• RECORDS:

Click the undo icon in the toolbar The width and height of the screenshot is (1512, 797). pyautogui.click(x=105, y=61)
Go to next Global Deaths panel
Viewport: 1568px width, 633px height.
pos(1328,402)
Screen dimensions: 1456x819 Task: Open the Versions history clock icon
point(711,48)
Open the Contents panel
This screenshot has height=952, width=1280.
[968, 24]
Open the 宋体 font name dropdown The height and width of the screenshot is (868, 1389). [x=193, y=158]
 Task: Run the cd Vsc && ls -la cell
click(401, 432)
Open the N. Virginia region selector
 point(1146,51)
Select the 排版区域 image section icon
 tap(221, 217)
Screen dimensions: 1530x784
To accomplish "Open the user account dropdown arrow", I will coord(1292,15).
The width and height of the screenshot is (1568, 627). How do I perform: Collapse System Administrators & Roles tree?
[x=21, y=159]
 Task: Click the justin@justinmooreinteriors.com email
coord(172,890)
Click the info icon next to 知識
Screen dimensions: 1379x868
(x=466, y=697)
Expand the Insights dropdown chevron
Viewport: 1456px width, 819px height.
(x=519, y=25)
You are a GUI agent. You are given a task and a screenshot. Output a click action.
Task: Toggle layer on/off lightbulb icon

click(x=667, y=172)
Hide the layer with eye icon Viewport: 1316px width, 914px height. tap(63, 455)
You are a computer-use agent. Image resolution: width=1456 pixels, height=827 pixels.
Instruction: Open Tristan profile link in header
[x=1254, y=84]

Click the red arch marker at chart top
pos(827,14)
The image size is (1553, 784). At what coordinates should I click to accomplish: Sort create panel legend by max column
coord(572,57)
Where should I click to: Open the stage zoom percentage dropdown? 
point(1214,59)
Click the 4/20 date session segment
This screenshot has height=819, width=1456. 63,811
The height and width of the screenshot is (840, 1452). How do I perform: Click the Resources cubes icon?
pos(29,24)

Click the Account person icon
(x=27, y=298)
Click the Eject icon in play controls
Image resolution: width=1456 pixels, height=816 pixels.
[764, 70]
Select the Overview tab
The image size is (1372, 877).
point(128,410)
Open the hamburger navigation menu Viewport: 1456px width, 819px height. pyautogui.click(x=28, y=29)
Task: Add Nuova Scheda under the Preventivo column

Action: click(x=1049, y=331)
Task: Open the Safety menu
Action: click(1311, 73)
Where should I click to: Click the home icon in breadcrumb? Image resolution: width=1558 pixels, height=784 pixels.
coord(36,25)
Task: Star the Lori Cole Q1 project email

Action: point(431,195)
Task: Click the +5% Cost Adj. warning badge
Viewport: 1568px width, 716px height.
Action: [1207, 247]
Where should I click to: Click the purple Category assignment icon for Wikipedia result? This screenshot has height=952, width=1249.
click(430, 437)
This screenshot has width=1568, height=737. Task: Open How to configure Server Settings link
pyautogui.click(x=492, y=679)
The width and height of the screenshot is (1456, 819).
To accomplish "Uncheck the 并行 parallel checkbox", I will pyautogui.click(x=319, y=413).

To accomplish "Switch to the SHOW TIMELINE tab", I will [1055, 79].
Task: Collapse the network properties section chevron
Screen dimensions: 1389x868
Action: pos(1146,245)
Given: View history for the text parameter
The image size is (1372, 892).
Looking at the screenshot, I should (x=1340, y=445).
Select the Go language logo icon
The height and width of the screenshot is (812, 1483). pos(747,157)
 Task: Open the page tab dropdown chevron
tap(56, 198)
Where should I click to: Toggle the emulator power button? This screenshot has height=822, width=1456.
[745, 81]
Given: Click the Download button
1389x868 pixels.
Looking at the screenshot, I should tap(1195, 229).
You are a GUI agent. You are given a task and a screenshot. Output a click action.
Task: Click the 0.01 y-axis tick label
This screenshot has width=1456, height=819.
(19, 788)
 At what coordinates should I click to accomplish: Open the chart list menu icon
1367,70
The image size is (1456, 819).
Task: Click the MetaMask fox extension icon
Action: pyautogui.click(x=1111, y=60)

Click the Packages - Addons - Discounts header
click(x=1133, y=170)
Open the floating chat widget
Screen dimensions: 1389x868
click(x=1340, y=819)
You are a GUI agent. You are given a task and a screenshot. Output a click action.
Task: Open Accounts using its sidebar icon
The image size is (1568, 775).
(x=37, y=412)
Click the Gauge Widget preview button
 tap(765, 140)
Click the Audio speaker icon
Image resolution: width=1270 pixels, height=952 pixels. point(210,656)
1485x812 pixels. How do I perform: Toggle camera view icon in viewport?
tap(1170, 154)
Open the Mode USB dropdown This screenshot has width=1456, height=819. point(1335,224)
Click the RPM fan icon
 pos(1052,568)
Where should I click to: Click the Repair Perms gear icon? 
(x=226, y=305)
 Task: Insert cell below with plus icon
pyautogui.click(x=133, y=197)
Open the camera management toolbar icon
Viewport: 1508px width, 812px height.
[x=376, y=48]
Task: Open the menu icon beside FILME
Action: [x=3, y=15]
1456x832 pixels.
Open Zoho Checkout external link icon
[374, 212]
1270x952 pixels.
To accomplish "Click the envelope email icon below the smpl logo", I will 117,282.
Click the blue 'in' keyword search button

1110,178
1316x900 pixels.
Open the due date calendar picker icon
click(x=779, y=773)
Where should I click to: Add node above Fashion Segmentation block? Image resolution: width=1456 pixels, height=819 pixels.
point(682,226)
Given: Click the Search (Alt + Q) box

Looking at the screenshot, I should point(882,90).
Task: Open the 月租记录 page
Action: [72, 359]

• PROBLEM TO WORK ON: All that is wanted is a faithful reproduction of the line above with "Select the 排版区域 image section icon", the line with "You are a computer-use", and every line in between.

• TASK OUTPUT:
Select the 排版区域 image section icon
 tap(221, 217)
Screen dimensions: 1530x784
To accomplish "Open the user account dropdown arrow", I will coord(1292,15).
The width and height of the screenshot is (1568, 627). How do I perform: Collapse System Administrators & Roles tree?
[x=21, y=159]
 Task: Click the justin@justinmooreinteriors.com email
coord(172,890)
Click the info icon next to 知識
Screen dimensions: 1379x868
(x=466, y=697)
Expand the Insights dropdown chevron
Viewport: 1456px width, 819px height.
(x=519, y=25)
You are a GUI agent. You are given a task and a screenshot. Output a click action.
Task: Toggle layer on/off lightbulb icon

click(x=667, y=172)
Hide the layer with eye icon Viewport: 1316px width, 914px height. tap(63, 455)
You are a computer-use agent. Image resolution: width=1456 pixels, height=827 pixels.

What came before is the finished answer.